A September 6 tweet claiming that the SafeMoon wallet was “imminent” caused the price of the token to once again spike, this time by more than 200 percent, the case states. Three days later, however, Wyatt, SafeMoon’s CTO, announced his resignation on Twitter, according to the complaint. The lawsuit alleges Wyatt “knew or should have known” that the wallet launch would not take place within the company’s stated timeframe and sold his SafeMoon tokens to unsuspecting investors before additional delays to the wallet launch were uncovered and the price of the tokens took another blow.
The day after Wyatt’s resignation, Haines-Davies announced on Twitter that he would be stepping down as SafeMoon’s COO, speculatively as a result of the company’s failure to launch its wallet on schedule.
In the wake of Haines-Davies’ departure, the price of SafeMoon tokens sank once more, “going from a close of $0.000000153 on September 9, 2021 to the low for the day of $0.00000119 on September 10, 2021,” according to the case, adding that other execs subsequently left SafeMoon “under similar circumstances.”
The price of the SafeMoon token eventually hit rock bottom on December 31, 2021, the lawsuit says.
Who does the lawsuit look to represent?
The lawsuit looks to represent all individuals who bought SafeMoon tokens between March 8, 2021 and the present and were subsequently damaged as a result.
I own some SafeMoon tokens. Can I be added to the case?
Generally speaking, when a proposed class action suit is first filed, there’s nothing you need to do to “join” or be “added to” the case.
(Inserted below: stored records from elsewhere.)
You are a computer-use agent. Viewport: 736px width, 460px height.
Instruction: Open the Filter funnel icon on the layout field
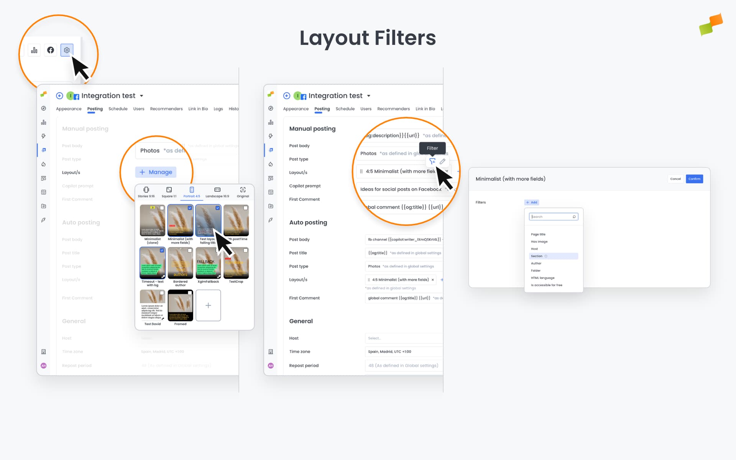pyautogui.click(x=432, y=161)
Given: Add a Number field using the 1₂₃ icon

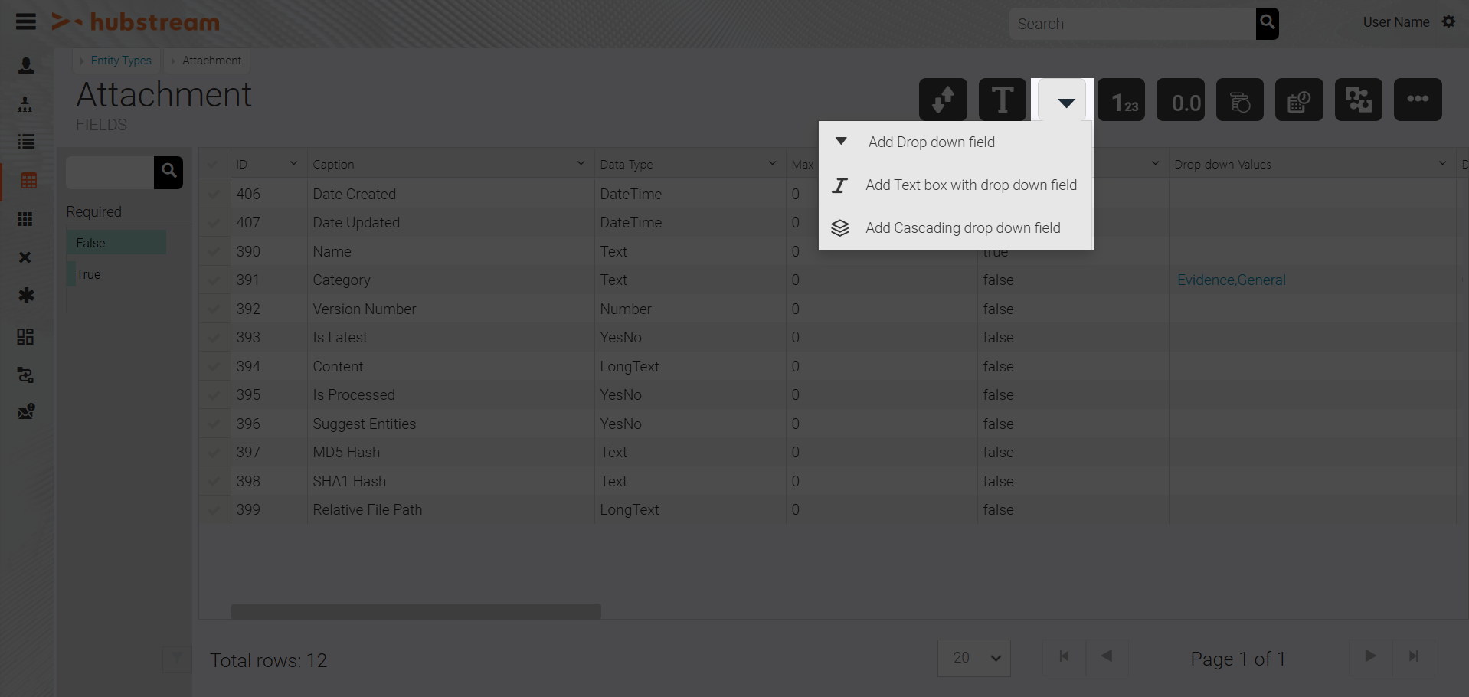Looking at the screenshot, I should (1122, 100).
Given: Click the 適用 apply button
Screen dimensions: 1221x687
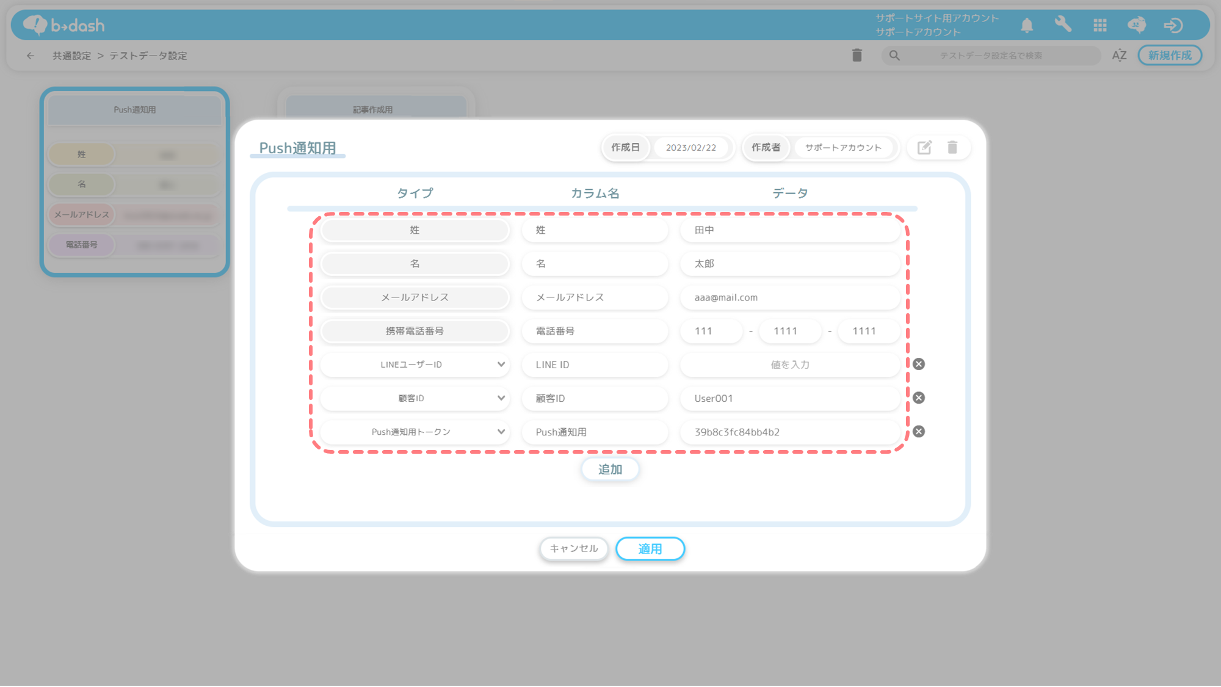Looking at the screenshot, I should coord(650,548).
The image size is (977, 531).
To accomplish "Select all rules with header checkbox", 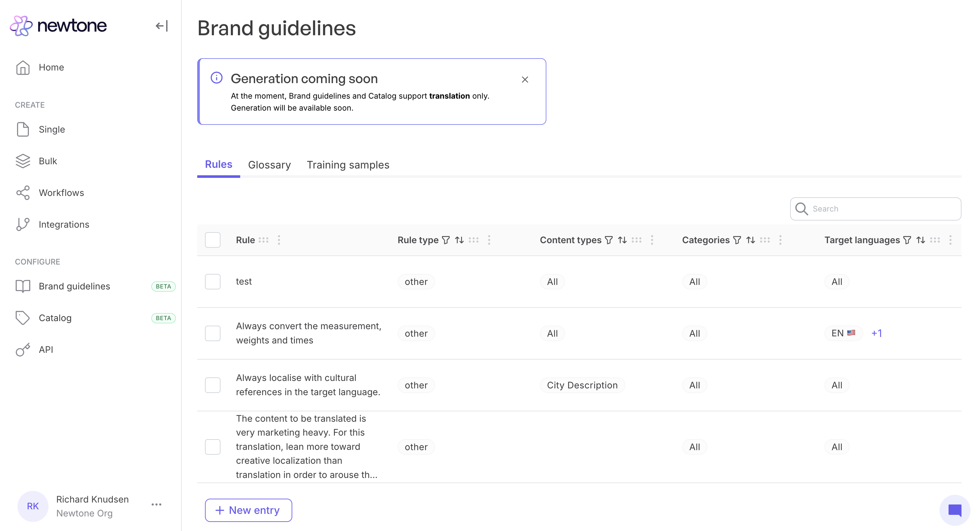I will pos(213,240).
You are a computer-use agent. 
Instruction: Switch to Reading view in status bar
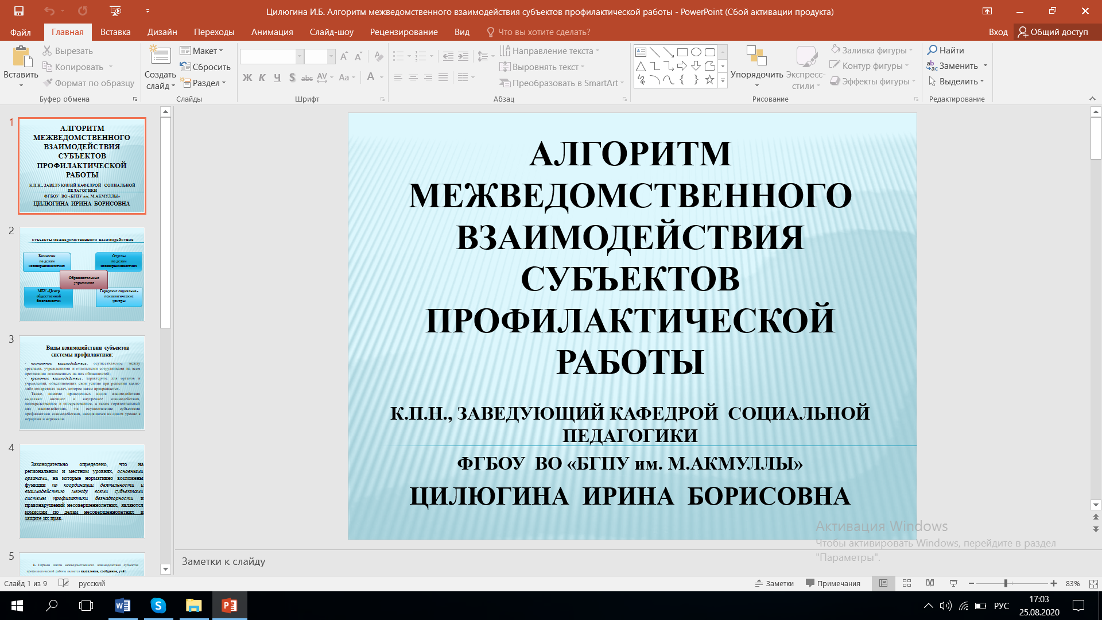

It’s only if and when a lawsuit settles that someone covered by the litigation, who’s known as a “class member,” would need to act. This usually entails filing a claim form online or by mail. Should the lawsuit detailed on this page settle, “class members” will more than likely receive notice about it.
It is important to remember that class action lawsuits generally take time to work through the legal process, usually on their way to a settlement, dismissal or arbitration outside of court.